### Work required
Every record must be copied exactly.

══ Data supplied

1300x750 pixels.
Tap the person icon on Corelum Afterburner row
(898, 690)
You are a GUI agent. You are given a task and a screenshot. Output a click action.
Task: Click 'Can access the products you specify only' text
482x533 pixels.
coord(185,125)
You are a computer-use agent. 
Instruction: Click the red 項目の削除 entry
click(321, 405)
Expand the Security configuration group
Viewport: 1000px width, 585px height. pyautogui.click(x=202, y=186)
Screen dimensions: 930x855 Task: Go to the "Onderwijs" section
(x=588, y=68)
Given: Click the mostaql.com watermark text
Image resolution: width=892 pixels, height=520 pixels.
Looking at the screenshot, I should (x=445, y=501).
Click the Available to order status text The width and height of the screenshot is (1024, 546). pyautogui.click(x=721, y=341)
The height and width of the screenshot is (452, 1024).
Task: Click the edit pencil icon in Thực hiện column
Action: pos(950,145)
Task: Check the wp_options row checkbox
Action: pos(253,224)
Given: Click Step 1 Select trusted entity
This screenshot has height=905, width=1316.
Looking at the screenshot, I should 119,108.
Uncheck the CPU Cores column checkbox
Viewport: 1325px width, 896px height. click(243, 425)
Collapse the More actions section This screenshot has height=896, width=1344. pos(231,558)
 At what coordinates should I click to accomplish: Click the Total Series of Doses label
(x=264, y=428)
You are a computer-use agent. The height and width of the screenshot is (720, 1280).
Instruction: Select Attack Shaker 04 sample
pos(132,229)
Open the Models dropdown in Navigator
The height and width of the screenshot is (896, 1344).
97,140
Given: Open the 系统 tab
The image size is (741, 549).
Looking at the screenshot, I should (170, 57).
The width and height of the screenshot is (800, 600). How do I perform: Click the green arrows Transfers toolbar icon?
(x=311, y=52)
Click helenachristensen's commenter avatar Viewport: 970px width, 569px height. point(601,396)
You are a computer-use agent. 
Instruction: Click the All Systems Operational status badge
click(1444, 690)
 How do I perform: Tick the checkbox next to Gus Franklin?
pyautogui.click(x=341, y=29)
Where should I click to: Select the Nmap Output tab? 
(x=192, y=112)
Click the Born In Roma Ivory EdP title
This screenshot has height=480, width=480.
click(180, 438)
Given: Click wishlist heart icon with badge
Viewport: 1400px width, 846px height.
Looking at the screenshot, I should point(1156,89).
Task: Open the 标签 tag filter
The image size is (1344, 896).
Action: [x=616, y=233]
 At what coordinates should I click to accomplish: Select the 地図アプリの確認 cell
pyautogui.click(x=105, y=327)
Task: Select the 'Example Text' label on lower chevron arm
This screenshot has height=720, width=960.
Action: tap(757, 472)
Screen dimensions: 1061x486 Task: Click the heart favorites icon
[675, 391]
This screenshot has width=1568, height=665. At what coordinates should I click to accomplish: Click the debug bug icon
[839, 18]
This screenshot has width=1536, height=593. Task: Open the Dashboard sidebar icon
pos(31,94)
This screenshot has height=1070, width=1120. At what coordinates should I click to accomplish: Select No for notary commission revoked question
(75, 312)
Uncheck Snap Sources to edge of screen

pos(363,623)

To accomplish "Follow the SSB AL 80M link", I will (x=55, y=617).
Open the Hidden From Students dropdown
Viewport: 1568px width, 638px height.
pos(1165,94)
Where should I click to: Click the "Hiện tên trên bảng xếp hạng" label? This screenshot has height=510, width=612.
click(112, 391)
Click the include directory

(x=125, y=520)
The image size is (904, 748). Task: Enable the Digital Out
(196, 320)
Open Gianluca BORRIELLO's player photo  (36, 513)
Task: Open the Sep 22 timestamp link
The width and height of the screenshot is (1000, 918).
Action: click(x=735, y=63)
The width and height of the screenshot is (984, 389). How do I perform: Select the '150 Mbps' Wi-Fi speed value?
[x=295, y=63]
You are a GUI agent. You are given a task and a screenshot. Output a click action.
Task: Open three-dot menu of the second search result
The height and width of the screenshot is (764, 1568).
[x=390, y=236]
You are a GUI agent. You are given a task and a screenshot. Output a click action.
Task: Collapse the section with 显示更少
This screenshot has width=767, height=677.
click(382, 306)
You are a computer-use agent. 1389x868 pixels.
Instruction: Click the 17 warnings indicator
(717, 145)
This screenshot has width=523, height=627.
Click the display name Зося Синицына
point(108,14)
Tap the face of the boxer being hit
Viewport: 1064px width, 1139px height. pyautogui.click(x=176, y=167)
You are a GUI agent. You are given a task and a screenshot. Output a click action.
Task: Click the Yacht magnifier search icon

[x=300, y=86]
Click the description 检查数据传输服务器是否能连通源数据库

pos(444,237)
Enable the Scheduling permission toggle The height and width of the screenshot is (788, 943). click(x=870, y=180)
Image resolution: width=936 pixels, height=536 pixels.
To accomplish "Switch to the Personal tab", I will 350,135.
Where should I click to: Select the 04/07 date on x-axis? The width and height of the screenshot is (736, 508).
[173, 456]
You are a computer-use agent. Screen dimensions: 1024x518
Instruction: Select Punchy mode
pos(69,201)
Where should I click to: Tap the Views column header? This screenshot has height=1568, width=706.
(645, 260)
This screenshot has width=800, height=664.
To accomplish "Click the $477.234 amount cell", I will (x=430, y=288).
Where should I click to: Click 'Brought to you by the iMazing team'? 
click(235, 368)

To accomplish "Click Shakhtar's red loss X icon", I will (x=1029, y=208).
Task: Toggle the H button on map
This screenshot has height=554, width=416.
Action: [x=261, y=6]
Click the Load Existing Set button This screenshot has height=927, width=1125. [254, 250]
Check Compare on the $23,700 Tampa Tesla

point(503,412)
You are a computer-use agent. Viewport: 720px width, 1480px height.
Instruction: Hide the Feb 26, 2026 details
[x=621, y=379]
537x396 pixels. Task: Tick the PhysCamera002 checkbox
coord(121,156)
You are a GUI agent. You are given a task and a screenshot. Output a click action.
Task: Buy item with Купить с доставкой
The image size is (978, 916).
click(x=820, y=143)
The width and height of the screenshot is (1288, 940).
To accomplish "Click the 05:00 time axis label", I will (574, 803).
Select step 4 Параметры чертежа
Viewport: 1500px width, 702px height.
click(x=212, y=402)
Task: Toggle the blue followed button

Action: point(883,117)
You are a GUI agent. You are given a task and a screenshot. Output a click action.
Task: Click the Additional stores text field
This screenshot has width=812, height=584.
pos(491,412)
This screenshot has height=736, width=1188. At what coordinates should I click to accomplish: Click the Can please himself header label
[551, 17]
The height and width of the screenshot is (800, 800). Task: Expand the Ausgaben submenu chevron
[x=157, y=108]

════

### Task response
1300x750 pixels.
Tap the person icon on Corelum Afterburner row
(898, 690)
You are a GUI agent. You are given a task and a screenshot. Output a click action.
Task: Click 'Can access the products you specify only' text
482x533 pixels.
coord(185,125)
You are a computer-use agent. 
Instruction: Click the red 項目の削除 entry
click(321, 405)
Expand the Security configuration group
Viewport: 1000px width, 585px height. pyautogui.click(x=202, y=186)
Screen dimensions: 930x855 Task: Go to the "Onderwijs" section
(x=588, y=68)
Given: Click the mostaql.com watermark text
Image resolution: width=892 pixels, height=520 pixels.
Looking at the screenshot, I should (x=445, y=501).
Click the Available to order status text The width and height of the screenshot is (1024, 546). pyautogui.click(x=721, y=341)
The height and width of the screenshot is (452, 1024).
Task: Click the edit pencil icon in Thực hiện column
Action: pos(950,145)
Task: Check the wp_options row checkbox
Action: pos(253,224)
Given: Click Step 1 Select trusted entity
This screenshot has height=905, width=1316.
Looking at the screenshot, I should 119,108.
Uncheck the CPU Cores column checkbox
Viewport: 1325px width, 896px height. click(243, 425)
Collapse the More actions section This screenshot has height=896, width=1344. pos(231,558)
 At what coordinates should I click to accomplish: Click the Total Series of Doses label
(x=264, y=428)
You are a computer-use agent. The height and width of the screenshot is (720, 1280).
Instruction: Select Attack Shaker 04 sample
pos(132,229)
Open the Models dropdown in Navigator
The height and width of the screenshot is (896, 1344).
97,140
Given: Open the 系统 tab
The image size is (741, 549).
Looking at the screenshot, I should (170, 57).
The width and height of the screenshot is (800, 600). How do I perform: Click the green arrows Transfers toolbar icon?
(x=311, y=52)
Click helenachristensen's commenter avatar Viewport: 970px width, 569px height. point(601,396)
You are a computer-use agent. 
Instruction: Click the All Systems Operational status badge
click(1444, 690)
 How do I perform: Tick the checkbox next to Gus Franklin?
pyautogui.click(x=341, y=29)
Where should I click to: Select the Nmap Output tab? 
(x=192, y=112)
Click the Born In Roma Ivory EdP title
This screenshot has height=480, width=480.
click(180, 438)
Given: Click wishlist heart icon with badge
Viewport: 1400px width, 846px height.
Looking at the screenshot, I should point(1156,89).
Task: Open the 标签 tag filter
The image size is (1344, 896).
Action: [x=616, y=233]
 At what coordinates should I click to accomplish: Select the 地図アプリの確認 cell
pyautogui.click(x=105, y=327)
Task: Select the 'Example Text' label on lower chevron arm
This screenshot has height=720, width=960.
Action: tap(757, 472)
Screen dimensions: 1061x486 Task: Click the heart favorites icon
[675, 391]
This screenshot has width=1568, height=665. At what coordinates should I click to accomplish: Click the debug bug icon
[839, 18]
This screenshot has width=1536, height=593. Task: Open the Dashboard sidebar icon
pos(31,94)
This screenshot has height=1070, width=1120. At what coordinates should I click to accomplish: Select No for notary commission revoked question
(75, 312)
Uncheck Snap Sources to edge of screen

pos(363,623)

To accomplish "Follow the SSB AL 80M link", I will (x=55, y=617).
Open the Hidden From Students dropdown
Viewport: 1568px width, 638px height.
pos(1165,94)
Where should I click to: Click the "Hiện tên trên bảng xếp hạng" label? This screenshot has height=510, width=612.
click(112, 391)
Click the include directory

(x=125, y=520)
The image size is (904, 748). Task: Enable the Digital Out
(196, 320)
Open Gianluca BORRIELLO's player photo  (36, 513)
Task: Open the Sep 22 timestamp link
The width and height of the screenshot is (1000, 918).
Action: click(x=735, y=63)
The width and height of the screenshot is (984, 389). How do I perform: Select the '150 Mbps' Wi-Fi speed value?
[x=295, y=63]
You are a GUI agent. You are given a task and a screenshot. Output a click action.
Task: Open three-dot menu of the second search result
The height and width of the screenshot is (764, 1568).
[x=390, y=236]
You are a GUI agent. You are given a task and a screenshot. Output a click action.
Task: Collapse the section with 显示更少
This screenshot has width=767, height=677.
click(382, 306)
You are a computer-use agent. 1389x868 pixels.
Instruction: Click the 17 warnings indicator
(717, 145)
This screenshot has width=523, height=627.
Click the display name Зося Синицына
point(108,14)
Tap the face of the boxer being hit
Viewport: 1064px width, 1139px height. pyautogui.click(x=176, y=167)
You are a GUI agent. You are given a task and a screenshot. Output a click action.
Task: Click the Yacht magnifier search icon

[x=300, y=86]
Click the description 检查数据传输服务器是否能连通源数据库

pos(444,237)
Enable the Scheduling permission toggle The height and width of the screenshot is (788, 943). click(x=870, y=180)
Image resolution: width=936 pixels, height=536 pixels.
To accomplish "Switch to the Personal tab", I will 350,135.
Where should I click to: Select the 04/07 date on x-axis? The width and height of the screenshot is (736, 508).
[173, 456]
You are a computer-use agent. Screen dimensions: 1024x518
Instruction: Select Punchy mode
pos(69,201)
Where should I click to: Tap the Views column header? This screenshot has height=1568, width=706.
(645, 260)
This screenshot has width=800, height=664.
To accomplish "Click the $477.234 amount cell", I will (x=430, y=288).
Where should I click to: Click 'Brought to you by the iMazing team'? 
click(235, 368)

To accomplish "Click Shakhtar's red loss X icon", I will (x=1029, y=208).
Task: Toggle the H button on map
This screenshot has height=554, width=416.
Action: [x=261, y=6]
Click the Load Existing Set button This screenshot has height=927, width=1125. [254, 250]
Check Compare on the $23,700 Tampa Tesla

point(503,412)
You are a computer-use agent. Viewport: 720px width, 1480px height.
Instruction: Hide the Feb 26, 2026 details
[x=621, y=379]
537x396 pixels. Task: Tick the PhysCamera002 checkbox
coord(121,156)
You are a GUI agent. You are given a task and a screenshot. Output a click action.
Task: Buy item with Купить с доставкой
The image size is (978, 916).
click(x=820, y=143)
The width and height of the screenshot is (1288, 940).
To accomplish "Click the 05:00 time axis label", I will (574, 803).
Select step 4 Параметры чертежа
Viewport: 1500px width, 702px height.
click(x=212, y=402)
Task: Toggle the blue followed button

Action: point(883,117)
You are a GUI agent. You are given a task and a screenshot. Output a click action.
Task: Click the Additional stores text field
This screenshot has width=812, height=584.
pos(491,412)
This screenshot has height=736, width=1188. At what coordinates should I click to accomplish: Click the Can please himself header label
[551, 17]
The height and width of the screenshot is (800, 800). Task: Expand the Ausgaben submenu chevron
[x=157, y=108]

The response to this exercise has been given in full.